For this experiment, we are going to modulate the light from a laser at about 3 MHz, and observe the
light reflected onto a photodetector as the path length from the laser to detector is changed. The
experimental setup and experiment which follow are from the PASCO “Laser Speed of Light System”,
model AP-8586.
1. Read through the Laser Speed of Light write-up from PASCO.
PRELAB QUESTION: What should you never do with a laser such as the one used in the experiment?
2. Set up the laser, detector and focusing lens on the rail using the component carriers. Connect the
Male BNC to Male BNC cable from the Square wave output of the function generator to Channel 1 of the
Oscilloscope. Connect the RCA to BNC cable from the Video output of the receiver to Channel 2 of the
Oscilloscope. Connect the BNC to phone plug cable from the output of the Function Generator to the
Laser.
3. Turn the DC Offset knob on the Function Generator all the way counterclockwise, and the Output
knob all the way clockwise. A 3 MHz square wave modulation seems to work best. Turn the laser on.
Press the DC Offset button on the Function Generator. Turn up the DC Offset until you see light coming
out of the laser.
4. Have the laser coming out as horizontal as possible (relative to the floor). Point the laser to a mirror
on a stand in the corner of the room, and adjust the mirror so that light is coming back into the detector.
Adjust the 127 mm focal length lens so that the light is focused at the center of the detector. Make sure
the photodetector is turned on.
Sketch your experimental set-up, labeling the different parts.
5. Set up the oscilloscope so it is Dual Trace, with Channel 1 about 1 V/division DC and Channel 2 about
500 mV/division AC. Adjust the DC offset on the function generator to get the maximum signal from the
photodetector on the oscilloscope.
Have the instructor explain something about how the diode laser is being modulated, and why the DC
offset shouldn’t just be turned to maximum to get the largest modulation signal. Write down an
explanation of the diode laser modulation in your lab notebook.
Discuss with the instructor (as a class) what we should expect to see when the path distance between
the laser/detector bench and the turning mirror is changed, and how we can use measurements of what
happens on the oscilloscope to measure the speed of light.
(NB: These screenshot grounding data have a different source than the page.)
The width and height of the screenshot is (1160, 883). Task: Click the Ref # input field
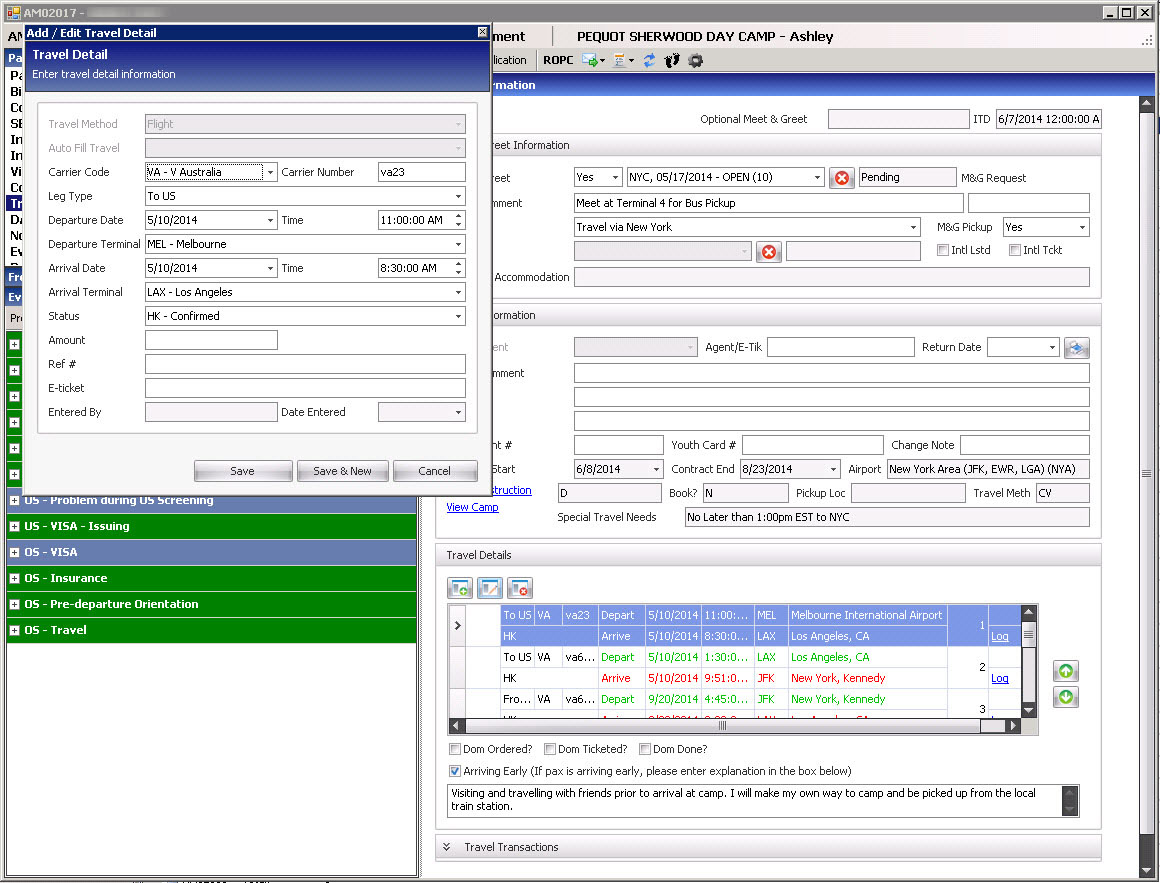click(x=305, y=364)
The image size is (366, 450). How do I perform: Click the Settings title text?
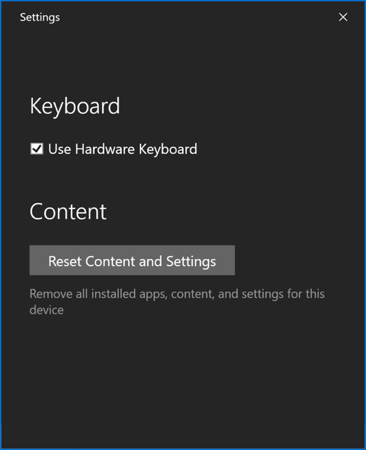coord(40,17)
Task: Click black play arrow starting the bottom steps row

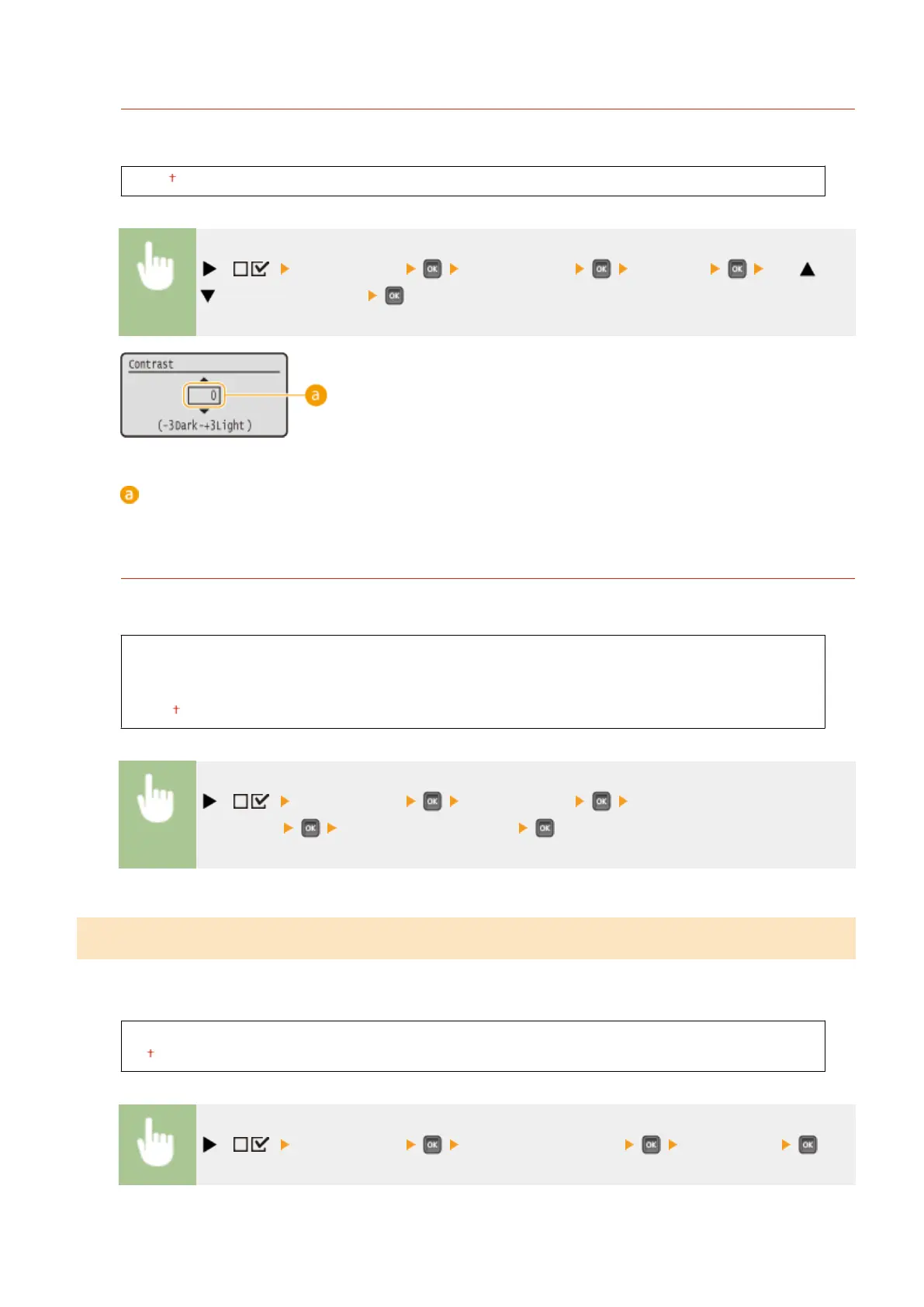Action: point(209,1145)
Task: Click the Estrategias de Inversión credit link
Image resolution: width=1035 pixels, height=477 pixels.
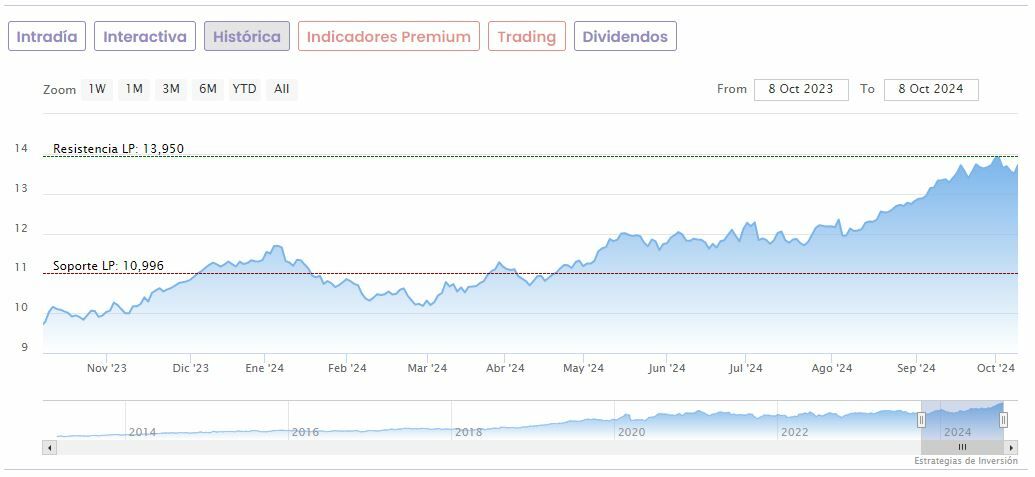Action: coord(966,461)
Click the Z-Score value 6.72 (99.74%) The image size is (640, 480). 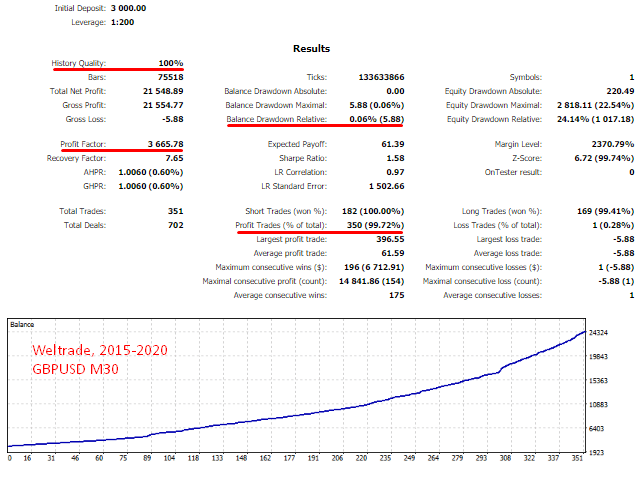pos(600,158)
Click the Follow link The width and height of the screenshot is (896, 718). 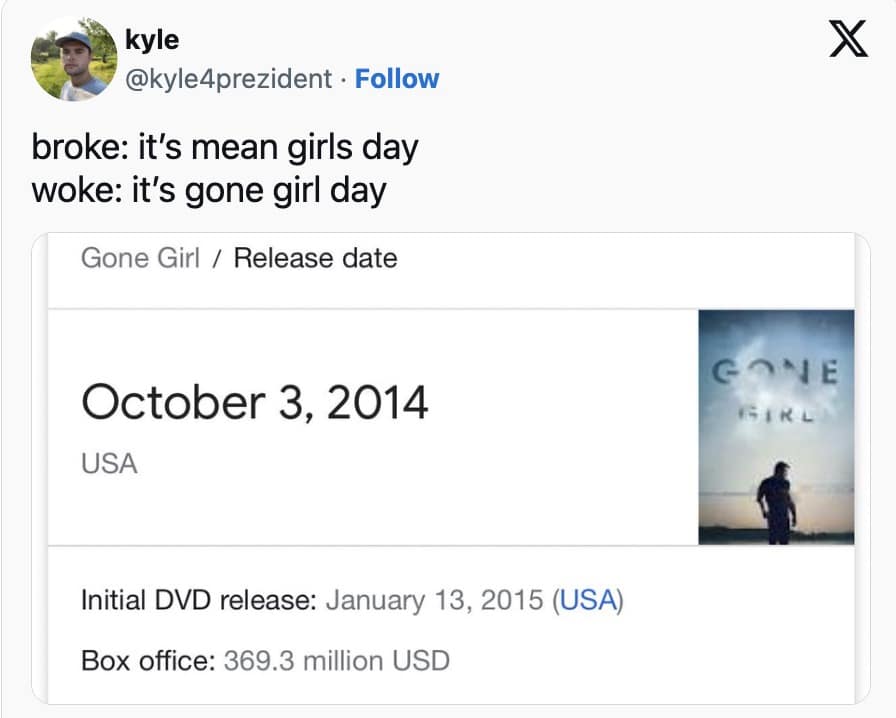tap(397, 79)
Write down in your laboratory notebook an
explanation of how we will measure the speed of light.
6. Set a vertical cursor on the oscilloscope on a repeatable feature of the modulated signal from the
detector such as where the voltage crosses zero (AC scale).
7. Change the path distance so the laser crosses the whole room and comes back before hitting the
detector. Measure the change in path distance from the geometry in paragraph 4 (each floor tile is 1
foot long) and set a second cursor on the oscilloscope on the new location of the repeatable feature
used before. Measure the time difference. It is important that the signal on the oscilloscope looks very
similar to how it looked for the shorter path difference.
Record your measurements and any notes about them in your laboratory notebook.
8. Change the path distance so the laser crosses the whole room twice and comes back before hitting
the detector. Measure the change in path distance from the geometry in paragraph 4, and measure the
new time difference.
Record your measurements and any notes about them in your laboratory notebook.
Calculate the speed of light using your measurements, including a rough graph and your procedure.
9. If you think that something about the experiment is not working right, make changes until you are
comfortable that you are able to make a good speed of light measurement using the apparatus.
Discuss any changes made and how the results were affected. Discuss what modifications you would
make to the experiment to get a more accurate measurement.